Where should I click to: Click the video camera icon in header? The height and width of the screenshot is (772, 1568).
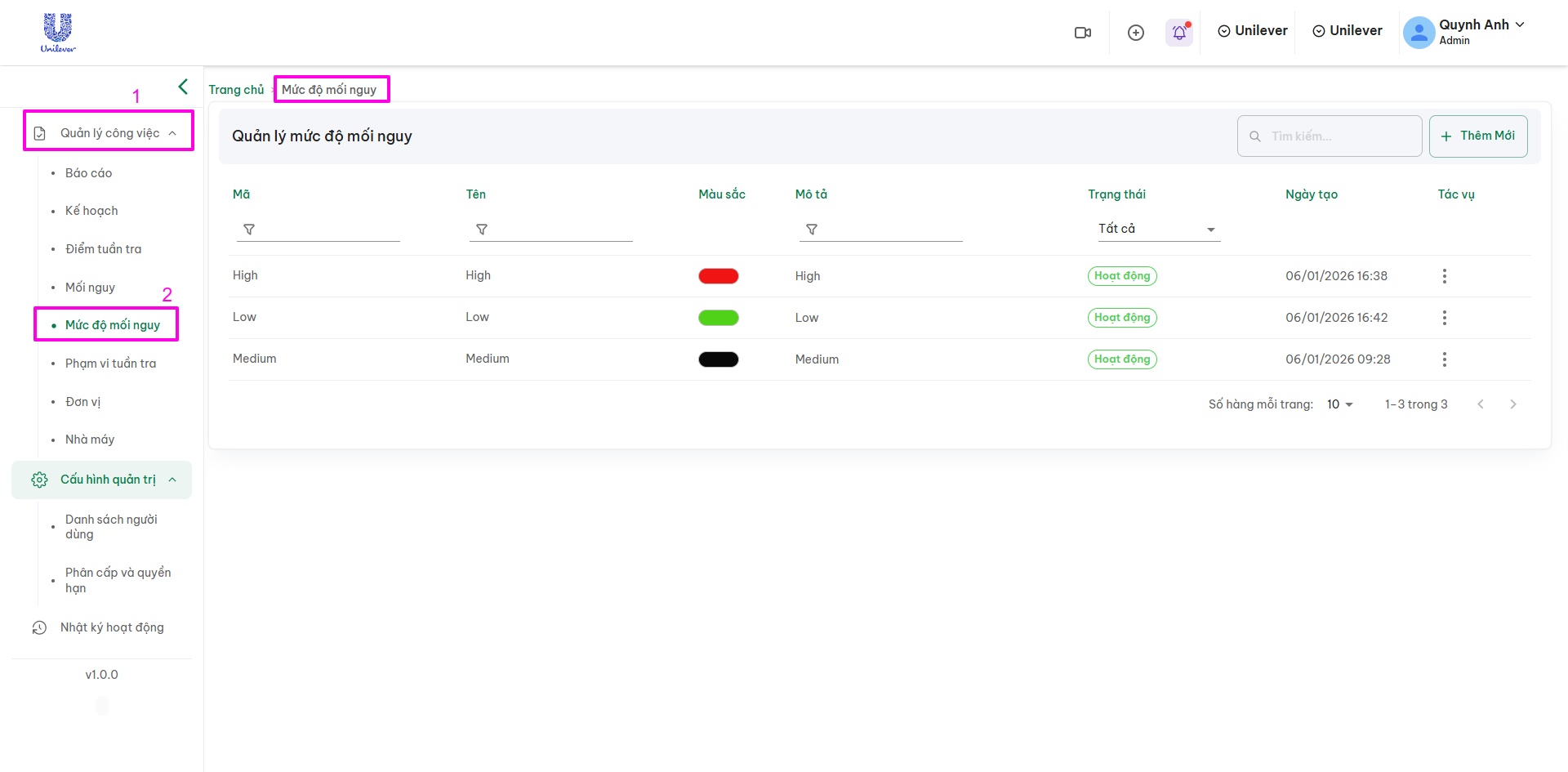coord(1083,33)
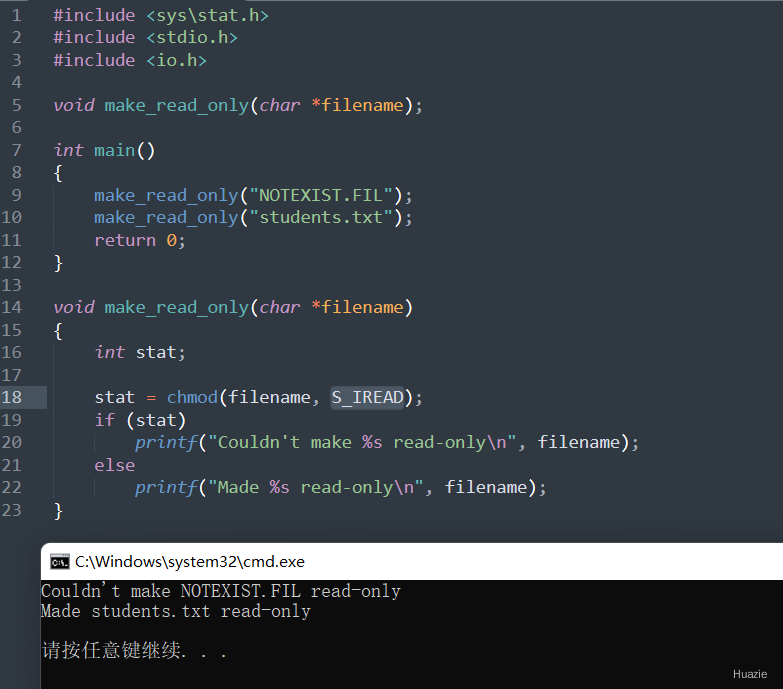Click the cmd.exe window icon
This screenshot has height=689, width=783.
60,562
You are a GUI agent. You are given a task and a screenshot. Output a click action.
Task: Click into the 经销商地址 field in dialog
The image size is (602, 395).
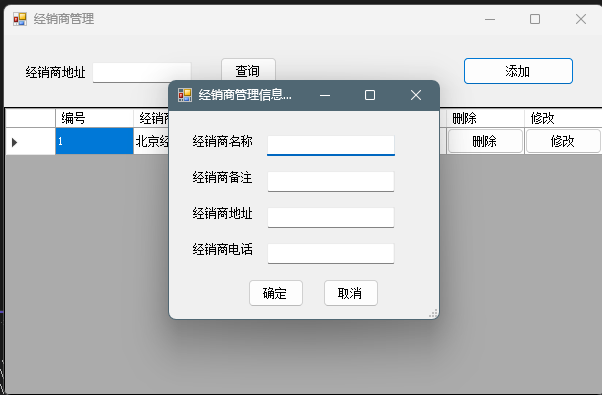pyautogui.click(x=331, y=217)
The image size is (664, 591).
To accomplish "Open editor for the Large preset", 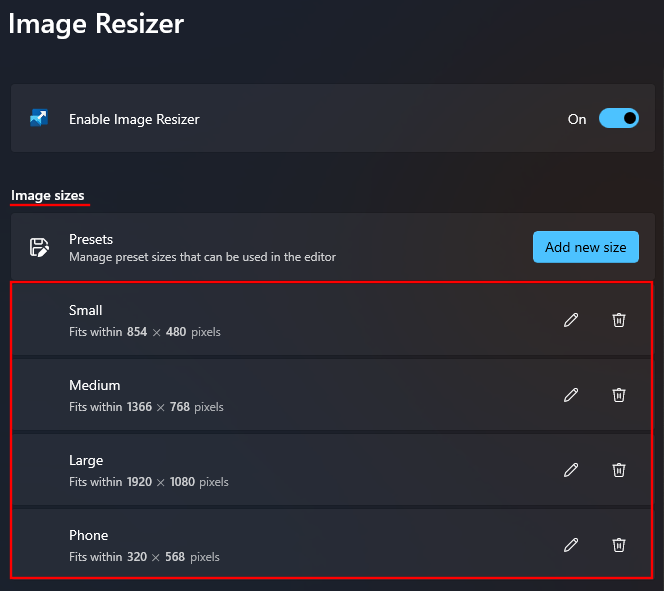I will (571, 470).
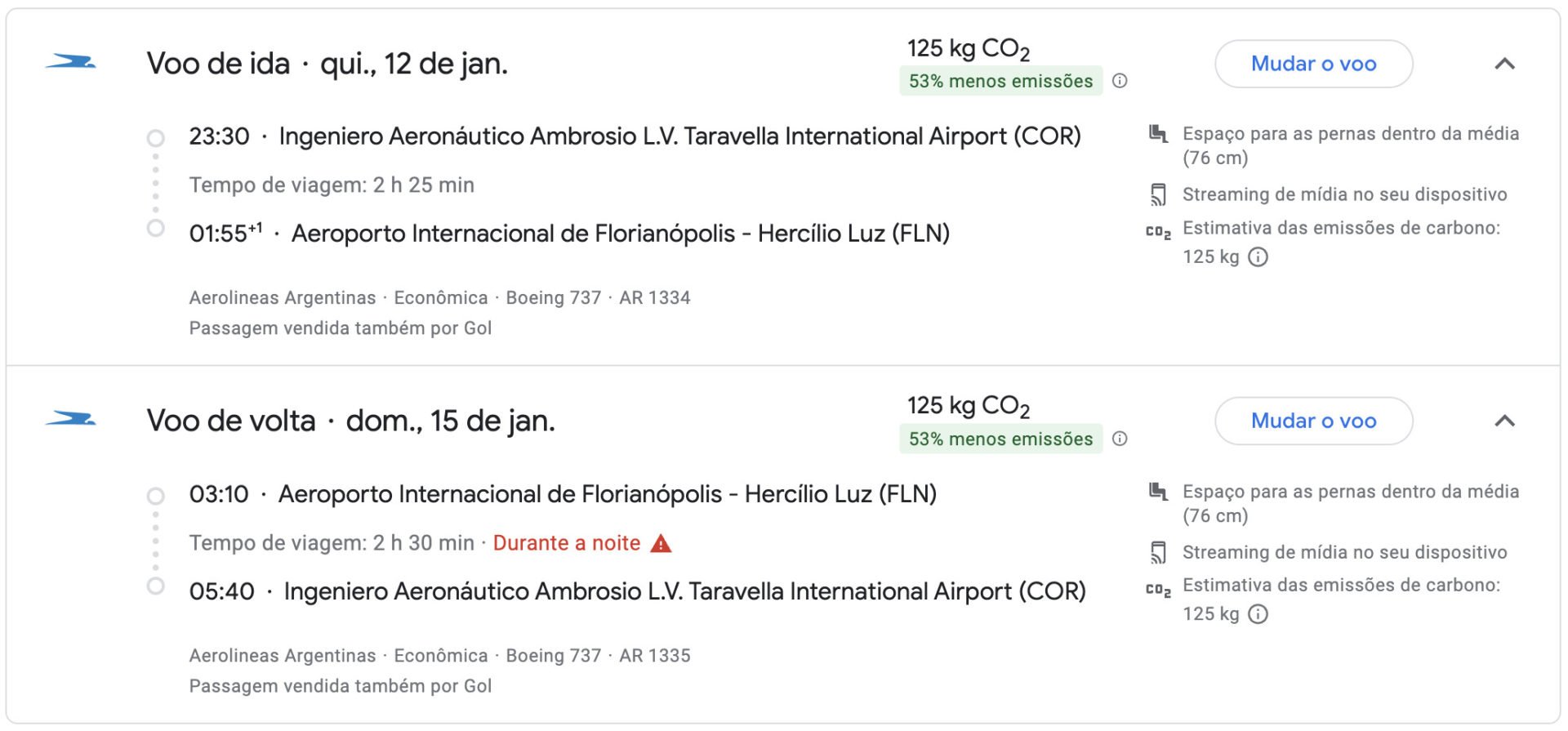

────────────────────

Set out exactly, and only, the lines between the first line of the listing and the line containing "You are a GUI", counting both, while leaving every picture out.

EXERCISE RESPONSE
Where should I click to: Click the video camera icon in header? The height and width of the screenshot is (772, 1568).
coord(1083,33)
Click the cmd.exe window icon
This screenshot has height=689, width=783.
60,562
You are a GUI agent. You are given a task and a screenshot. Output a click action.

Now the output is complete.